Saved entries
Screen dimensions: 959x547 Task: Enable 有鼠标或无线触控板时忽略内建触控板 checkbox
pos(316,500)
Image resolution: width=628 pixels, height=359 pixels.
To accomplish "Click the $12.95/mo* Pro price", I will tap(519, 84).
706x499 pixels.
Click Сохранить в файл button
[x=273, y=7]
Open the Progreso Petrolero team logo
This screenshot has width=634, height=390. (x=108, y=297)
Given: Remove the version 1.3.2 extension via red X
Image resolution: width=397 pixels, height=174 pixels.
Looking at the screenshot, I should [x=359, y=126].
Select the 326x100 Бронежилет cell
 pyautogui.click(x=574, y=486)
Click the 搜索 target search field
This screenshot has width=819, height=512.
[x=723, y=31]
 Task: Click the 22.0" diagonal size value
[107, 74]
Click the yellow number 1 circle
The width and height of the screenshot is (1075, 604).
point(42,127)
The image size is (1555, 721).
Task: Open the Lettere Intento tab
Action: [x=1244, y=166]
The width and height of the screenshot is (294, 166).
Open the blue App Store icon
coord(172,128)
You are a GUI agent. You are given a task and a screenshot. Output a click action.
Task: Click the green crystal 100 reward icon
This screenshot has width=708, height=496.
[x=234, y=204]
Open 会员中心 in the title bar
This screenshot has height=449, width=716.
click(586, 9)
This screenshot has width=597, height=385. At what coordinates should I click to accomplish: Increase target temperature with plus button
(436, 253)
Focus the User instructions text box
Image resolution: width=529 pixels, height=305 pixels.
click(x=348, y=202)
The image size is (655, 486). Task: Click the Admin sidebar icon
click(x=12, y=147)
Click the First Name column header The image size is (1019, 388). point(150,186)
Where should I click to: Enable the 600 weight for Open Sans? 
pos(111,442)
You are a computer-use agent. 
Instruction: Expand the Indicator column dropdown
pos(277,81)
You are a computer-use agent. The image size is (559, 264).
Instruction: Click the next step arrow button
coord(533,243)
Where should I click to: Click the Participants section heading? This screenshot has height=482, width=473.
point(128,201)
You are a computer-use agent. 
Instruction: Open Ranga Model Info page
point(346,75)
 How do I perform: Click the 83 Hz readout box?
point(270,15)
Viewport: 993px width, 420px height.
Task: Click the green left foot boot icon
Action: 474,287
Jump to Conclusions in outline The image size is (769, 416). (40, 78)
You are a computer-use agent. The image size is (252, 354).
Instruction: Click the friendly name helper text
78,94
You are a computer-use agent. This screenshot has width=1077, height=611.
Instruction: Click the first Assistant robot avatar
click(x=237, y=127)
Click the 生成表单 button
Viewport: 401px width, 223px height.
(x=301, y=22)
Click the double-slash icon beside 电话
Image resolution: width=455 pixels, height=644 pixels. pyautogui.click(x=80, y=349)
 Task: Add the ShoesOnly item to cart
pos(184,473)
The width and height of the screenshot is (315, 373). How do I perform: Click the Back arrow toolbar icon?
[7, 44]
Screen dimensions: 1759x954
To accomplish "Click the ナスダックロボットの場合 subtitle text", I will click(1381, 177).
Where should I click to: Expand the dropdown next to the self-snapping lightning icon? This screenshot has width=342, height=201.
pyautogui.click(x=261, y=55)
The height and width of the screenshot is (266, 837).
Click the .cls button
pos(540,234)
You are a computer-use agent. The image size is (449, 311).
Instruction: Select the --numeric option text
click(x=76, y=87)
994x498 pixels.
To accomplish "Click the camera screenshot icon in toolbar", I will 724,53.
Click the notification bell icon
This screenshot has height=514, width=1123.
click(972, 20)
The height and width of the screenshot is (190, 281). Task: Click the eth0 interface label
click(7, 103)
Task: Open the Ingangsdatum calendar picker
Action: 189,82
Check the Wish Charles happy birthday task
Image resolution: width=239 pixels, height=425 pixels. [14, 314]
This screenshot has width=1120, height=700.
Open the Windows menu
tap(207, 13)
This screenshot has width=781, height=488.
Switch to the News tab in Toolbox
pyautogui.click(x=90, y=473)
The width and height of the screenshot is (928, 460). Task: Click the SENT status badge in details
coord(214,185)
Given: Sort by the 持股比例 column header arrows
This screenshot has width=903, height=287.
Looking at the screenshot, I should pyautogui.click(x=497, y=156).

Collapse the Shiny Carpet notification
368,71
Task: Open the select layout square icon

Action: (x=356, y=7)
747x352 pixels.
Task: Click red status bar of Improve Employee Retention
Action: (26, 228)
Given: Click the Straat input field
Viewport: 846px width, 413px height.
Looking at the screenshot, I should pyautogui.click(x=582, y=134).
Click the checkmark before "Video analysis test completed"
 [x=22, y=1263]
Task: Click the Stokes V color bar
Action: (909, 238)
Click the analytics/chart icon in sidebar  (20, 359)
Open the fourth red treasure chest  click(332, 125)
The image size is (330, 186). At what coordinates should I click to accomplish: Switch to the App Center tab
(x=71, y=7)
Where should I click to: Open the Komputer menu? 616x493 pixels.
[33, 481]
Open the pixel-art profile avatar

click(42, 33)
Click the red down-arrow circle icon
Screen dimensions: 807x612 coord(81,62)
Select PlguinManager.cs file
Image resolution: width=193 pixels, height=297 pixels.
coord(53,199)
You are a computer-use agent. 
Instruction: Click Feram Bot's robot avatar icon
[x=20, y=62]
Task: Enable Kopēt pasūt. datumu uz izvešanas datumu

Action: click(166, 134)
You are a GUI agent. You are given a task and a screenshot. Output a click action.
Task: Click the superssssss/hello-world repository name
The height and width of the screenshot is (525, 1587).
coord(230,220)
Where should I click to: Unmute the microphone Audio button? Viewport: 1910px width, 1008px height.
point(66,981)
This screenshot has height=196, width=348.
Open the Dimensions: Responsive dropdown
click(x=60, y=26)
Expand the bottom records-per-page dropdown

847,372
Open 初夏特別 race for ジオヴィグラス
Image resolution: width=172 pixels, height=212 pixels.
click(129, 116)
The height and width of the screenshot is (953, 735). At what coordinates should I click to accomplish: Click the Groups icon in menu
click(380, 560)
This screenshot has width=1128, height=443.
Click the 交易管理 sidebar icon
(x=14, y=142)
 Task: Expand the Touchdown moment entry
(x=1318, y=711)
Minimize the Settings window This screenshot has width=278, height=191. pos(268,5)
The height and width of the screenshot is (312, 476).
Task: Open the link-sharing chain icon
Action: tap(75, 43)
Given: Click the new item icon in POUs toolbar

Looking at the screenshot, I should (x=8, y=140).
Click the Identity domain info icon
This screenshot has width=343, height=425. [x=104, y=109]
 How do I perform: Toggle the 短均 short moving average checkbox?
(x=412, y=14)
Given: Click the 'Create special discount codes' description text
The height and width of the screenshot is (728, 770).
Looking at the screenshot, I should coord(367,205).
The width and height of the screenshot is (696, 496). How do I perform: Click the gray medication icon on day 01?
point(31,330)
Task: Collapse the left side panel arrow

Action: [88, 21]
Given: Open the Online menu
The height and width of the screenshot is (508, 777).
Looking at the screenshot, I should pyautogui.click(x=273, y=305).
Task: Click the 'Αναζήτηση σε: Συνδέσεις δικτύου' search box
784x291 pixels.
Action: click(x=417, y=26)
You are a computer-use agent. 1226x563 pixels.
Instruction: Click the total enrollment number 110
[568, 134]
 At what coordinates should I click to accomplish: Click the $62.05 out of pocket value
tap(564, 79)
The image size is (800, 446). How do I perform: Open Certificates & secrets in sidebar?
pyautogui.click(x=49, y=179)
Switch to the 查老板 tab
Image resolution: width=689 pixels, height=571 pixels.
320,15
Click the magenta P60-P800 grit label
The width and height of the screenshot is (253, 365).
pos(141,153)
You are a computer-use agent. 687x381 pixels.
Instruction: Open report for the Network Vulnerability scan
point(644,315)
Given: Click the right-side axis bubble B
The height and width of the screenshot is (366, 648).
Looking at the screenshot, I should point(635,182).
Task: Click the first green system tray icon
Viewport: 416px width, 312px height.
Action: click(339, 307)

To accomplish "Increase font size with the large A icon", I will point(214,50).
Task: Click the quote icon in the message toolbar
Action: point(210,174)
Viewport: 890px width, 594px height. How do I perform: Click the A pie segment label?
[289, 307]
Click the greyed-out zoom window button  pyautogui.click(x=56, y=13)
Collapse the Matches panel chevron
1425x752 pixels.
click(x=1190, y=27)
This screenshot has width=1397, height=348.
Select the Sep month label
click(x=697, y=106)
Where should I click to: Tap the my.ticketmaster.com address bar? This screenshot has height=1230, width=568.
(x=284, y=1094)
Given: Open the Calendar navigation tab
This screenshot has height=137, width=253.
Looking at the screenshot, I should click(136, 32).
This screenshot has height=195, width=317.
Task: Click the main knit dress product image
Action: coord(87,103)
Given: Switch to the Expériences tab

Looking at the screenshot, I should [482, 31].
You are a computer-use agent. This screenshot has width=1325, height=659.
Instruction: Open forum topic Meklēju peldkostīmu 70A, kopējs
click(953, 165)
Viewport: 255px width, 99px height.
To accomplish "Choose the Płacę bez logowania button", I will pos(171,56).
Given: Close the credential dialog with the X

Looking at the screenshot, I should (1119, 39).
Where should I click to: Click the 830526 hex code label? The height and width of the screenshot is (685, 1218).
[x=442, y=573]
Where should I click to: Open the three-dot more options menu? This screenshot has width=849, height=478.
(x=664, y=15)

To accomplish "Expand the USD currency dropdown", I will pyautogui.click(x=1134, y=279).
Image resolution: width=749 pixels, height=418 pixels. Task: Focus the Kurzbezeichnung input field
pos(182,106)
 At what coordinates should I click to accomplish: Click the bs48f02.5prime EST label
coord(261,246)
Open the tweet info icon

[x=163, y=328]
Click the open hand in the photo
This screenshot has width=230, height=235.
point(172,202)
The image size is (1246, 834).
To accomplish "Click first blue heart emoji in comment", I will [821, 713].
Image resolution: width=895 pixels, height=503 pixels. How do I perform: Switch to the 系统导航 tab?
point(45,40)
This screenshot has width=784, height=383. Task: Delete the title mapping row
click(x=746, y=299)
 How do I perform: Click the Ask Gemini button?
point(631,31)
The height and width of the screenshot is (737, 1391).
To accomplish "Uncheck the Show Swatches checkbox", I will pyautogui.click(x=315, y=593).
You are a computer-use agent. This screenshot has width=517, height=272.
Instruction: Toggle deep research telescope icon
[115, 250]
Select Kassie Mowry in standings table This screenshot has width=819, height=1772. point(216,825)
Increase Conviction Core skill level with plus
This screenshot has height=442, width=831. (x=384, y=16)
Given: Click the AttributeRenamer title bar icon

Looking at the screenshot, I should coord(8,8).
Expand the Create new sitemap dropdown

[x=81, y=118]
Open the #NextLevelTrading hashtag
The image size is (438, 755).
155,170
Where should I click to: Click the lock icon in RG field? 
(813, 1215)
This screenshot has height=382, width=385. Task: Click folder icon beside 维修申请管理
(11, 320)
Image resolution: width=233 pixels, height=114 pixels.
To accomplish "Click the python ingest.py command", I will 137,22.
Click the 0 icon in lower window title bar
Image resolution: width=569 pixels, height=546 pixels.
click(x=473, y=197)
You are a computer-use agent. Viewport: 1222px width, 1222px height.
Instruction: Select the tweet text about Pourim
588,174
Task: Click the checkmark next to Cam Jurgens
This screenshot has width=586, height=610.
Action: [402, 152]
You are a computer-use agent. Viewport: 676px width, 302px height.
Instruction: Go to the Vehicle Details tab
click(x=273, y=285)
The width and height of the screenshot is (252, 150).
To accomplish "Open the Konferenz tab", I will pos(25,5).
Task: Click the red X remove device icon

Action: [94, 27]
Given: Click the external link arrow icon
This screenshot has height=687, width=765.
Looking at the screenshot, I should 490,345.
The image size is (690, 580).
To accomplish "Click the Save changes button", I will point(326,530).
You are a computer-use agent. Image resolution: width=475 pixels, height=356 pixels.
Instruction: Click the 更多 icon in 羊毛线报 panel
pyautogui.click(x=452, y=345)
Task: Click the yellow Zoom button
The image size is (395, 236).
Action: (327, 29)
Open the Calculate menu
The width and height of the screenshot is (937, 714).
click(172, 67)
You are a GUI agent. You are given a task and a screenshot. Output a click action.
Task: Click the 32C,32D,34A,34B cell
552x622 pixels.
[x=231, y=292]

ACTIVITY ▸
Show every line of the records above that contains the word "header".

RESPONSE TO THE TASK ▸
Click the First Name column header The image size is (1019, 388). point(150,186)
Given: Sort by the 持股比例 column header arrows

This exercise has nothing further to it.